Neurology Case of the Month (March 2013): HL Lameness

Written on March 01, 2013 by Mark. Troxel, DVM, DACVIM (Neurology) Hospital: Massachusetts Veterinary Referral Hospital

Signalment: 4yr FS Rottweiler

History: Patient was referred to the Surgery Department for evaluation of left pelvic limb lameness of 1-month duration. No improvement with Rimadyl and tramadol. Orthopedic examination was within normal limits so a neurology consultation was requested.

Case Video:


Questions to ask yourself:

  1. What is your neurolocalization?
  2. What are the top differential diagnoses?
  3. Why are the patellar reflexes exaggerated?










Neurological exam:

Mental status: BAR
Gait/posture: Ambulatory with a somewhat crouched HL gait, short/choppy hind limb gait at times, and intermittent LHL lameness
Cranial nerves: WNL
Postural reactions:
Absent CP/hop boths HLs
Spinal reflexes: Exaggerated patellar reflexes bilaterally, markedly decreased cranial tibial LHL
Withdrawal: Absent at hocks bilaterally, normal FLs
Spinal pain: LS vs. hip pain
Muscle tone: Normal x 4
Muscle atrophy: None
Pain sensation: Normal x 4
Cutaneous trunci:WNL bilaterally


Neurolocalization: L6-S1 spinal cord / Cauda equina



Differential diagnoses

  • Intervertebral disk herniation/protrusion
  • LS instability
  • Neoplasia
  • Chronic diskspondylitis with secondary nerve/cord impingement from inflammatory/infectious tissue
  • Inflammatory/infectious disease
  • Concurrent orthopedic disease (e.g., hip dysplasia / osteoarthritis)

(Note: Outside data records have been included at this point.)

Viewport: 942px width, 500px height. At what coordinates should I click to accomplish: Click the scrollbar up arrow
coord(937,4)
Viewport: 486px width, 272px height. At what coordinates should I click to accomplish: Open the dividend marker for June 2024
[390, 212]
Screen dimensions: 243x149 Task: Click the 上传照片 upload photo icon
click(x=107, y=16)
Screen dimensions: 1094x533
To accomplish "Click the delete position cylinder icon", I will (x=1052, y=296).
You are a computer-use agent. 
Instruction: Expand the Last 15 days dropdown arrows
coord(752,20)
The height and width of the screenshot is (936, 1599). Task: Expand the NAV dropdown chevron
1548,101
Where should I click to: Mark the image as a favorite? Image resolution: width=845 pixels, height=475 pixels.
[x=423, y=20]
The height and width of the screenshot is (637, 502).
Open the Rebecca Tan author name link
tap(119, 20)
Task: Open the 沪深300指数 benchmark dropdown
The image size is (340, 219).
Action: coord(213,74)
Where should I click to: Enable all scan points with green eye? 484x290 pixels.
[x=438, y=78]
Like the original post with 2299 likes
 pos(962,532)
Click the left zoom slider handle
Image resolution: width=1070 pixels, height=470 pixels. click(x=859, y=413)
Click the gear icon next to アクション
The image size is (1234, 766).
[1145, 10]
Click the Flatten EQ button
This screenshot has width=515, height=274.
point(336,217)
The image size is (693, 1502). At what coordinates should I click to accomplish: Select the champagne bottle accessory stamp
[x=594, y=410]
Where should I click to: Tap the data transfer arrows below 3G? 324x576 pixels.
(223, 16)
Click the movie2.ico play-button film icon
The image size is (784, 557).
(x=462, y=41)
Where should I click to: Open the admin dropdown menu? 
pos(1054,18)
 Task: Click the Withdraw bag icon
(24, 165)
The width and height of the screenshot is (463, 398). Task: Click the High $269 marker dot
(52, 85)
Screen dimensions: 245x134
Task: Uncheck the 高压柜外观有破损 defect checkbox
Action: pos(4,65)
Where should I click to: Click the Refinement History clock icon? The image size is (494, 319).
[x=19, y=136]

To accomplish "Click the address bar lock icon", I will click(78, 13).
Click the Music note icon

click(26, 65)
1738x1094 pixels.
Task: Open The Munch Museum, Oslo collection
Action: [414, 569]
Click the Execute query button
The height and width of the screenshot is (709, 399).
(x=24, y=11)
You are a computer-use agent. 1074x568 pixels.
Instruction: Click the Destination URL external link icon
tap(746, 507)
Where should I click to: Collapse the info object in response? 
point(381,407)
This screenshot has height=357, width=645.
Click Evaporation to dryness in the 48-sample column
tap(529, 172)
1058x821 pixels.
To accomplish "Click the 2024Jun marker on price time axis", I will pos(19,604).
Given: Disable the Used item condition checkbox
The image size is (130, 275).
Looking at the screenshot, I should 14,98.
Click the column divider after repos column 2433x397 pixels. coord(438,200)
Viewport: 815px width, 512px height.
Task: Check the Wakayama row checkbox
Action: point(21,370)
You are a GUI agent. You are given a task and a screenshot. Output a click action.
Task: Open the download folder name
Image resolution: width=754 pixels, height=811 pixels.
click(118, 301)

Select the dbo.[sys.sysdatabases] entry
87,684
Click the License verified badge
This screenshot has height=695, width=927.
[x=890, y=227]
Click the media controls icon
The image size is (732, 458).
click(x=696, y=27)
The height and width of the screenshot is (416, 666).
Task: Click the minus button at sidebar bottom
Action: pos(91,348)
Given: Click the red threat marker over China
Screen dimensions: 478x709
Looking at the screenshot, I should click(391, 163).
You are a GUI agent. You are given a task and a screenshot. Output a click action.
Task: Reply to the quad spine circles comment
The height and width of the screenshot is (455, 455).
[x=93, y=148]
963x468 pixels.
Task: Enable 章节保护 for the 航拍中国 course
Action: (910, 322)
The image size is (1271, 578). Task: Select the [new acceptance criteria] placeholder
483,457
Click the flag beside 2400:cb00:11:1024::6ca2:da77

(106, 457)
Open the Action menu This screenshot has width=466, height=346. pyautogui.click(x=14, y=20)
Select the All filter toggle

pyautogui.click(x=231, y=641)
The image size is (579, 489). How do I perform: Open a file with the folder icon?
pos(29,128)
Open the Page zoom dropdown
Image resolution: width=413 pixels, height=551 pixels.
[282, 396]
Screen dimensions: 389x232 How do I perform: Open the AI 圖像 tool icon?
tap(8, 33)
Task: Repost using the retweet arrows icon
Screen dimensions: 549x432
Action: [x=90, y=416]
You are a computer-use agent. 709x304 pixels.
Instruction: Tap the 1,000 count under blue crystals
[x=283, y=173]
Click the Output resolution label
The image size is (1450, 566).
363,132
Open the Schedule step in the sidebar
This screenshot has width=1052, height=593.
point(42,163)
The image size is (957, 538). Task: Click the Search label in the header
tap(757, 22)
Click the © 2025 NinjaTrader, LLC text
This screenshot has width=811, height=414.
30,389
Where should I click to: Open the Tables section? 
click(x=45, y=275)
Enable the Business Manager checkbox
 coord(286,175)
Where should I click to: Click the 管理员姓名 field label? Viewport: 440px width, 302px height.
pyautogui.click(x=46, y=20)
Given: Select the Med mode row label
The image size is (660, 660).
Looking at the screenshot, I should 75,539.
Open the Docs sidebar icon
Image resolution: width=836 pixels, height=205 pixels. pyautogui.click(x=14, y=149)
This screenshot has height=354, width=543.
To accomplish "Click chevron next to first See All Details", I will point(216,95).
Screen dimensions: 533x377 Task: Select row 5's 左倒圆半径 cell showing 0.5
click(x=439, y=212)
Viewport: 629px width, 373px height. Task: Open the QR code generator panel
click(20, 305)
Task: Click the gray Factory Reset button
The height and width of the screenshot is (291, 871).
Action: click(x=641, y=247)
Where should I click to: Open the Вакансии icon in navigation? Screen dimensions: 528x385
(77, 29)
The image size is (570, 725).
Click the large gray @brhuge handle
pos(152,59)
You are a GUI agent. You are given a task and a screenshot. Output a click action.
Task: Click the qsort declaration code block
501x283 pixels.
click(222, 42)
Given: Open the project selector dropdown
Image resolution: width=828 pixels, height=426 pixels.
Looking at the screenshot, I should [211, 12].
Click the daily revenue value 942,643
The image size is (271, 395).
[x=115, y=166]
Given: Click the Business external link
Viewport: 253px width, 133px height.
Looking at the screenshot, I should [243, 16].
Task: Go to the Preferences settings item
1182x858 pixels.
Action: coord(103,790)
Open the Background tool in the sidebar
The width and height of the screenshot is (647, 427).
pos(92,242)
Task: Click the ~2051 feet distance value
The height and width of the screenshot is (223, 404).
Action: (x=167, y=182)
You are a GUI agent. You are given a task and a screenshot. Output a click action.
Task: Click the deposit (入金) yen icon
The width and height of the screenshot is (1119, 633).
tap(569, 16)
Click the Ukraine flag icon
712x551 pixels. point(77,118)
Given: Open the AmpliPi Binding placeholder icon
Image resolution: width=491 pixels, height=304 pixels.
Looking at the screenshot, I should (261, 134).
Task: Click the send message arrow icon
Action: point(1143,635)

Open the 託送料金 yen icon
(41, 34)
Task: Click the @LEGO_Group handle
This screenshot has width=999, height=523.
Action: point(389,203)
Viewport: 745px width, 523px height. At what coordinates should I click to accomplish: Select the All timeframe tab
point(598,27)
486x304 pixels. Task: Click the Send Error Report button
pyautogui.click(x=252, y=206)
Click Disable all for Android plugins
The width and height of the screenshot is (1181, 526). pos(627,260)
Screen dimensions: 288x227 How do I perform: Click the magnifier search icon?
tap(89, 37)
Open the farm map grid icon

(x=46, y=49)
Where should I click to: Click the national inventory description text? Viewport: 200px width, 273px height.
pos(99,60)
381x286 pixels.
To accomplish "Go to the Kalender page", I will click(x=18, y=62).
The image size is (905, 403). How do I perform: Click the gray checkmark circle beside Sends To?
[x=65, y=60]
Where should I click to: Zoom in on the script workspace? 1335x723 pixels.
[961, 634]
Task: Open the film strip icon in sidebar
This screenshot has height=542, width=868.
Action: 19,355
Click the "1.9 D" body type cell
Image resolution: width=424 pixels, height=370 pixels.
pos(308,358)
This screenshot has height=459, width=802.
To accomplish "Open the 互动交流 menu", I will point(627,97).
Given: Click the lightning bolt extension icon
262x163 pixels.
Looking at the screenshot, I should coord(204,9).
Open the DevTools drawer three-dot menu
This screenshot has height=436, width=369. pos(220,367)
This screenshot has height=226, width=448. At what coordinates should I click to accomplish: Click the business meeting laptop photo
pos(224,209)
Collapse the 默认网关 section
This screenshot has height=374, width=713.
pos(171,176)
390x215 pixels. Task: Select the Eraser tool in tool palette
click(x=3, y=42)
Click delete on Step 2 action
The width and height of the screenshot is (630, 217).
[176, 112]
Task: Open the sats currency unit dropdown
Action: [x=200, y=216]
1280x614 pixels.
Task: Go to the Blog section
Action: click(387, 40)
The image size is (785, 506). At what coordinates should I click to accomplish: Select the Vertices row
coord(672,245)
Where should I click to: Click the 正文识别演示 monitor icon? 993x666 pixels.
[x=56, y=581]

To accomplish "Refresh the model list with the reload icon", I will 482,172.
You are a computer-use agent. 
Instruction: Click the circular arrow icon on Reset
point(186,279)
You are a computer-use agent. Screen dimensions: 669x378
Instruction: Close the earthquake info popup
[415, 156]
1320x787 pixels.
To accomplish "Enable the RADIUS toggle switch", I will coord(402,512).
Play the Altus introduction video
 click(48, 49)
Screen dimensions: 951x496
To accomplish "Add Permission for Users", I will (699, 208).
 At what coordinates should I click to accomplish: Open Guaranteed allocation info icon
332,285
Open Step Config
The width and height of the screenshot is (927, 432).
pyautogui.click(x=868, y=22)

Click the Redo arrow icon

  • CBC/biochemical profile: NSF
  • Lumbar/pelvic/hip radiographs: Spondylosis deformans at L7-S1, normal coxofemoral joints, no evidence of diskspondylitis
  • MRI: L7-S1 intervertebral disk protrusion/herniation, narrowed L7-S1 disk space, enlarged L7 nerve roots bilaterally that were contrast enhancing, LS spondylosis deformans


Preliminary diagnosis
L7-S1 disk protrusion with secondary neuritis vs. lymphoma vs. other neuritis



  • The patient was treated with an anti-inflammatory dose of prednisone while the owners considered surgery and there was moderate improvement
  • L7-S1 dorsal laminectomy 1 week later: Found moderate amount of extruded disk material and chronic hemorrhage/blood clots. The L7 nerve roots were enlarged, but not as dramatically as expected based on the MRI.


The prognosis for LS intervertebral disk protrusion/herniation is generally good to excellent in pet dogs that are treated by dorsal laminectomy.


Why were the patellar reflexes exaggerated?
This patient had a lower motor neuron (LMN) lesion affecting the L6-S1 portion of the spinal cord or sciatic nerves. As a result, there was decreased tone in the flexor muscles of the stifle. The flexor muscles normally dampen the patellar reflex to a degree. Without that normal antagonism in this patient, the knee jerk becomes exaggerated.

This is in contrast to the norm in which increased reflexes are usually a sign of upper motor neuron (UMN) disease. Lesions affecting the UMNs lead to decreased inhibitory influence on LMNs. As a result, there is an excessive motor response. An increased patellar reflex usually suggests the lesion is cranial to L3.

So, how do you tell whether the patellar reflex is exaggerated due to an UMN lesion or sciatic dysfunction? Patients with an UMN lesion should have an intact withdrawal reflex, while patients with L6-S1 spinal cord/sciatic nerve dysfunction will have decreased to absent withdrawal in the affected limb(s).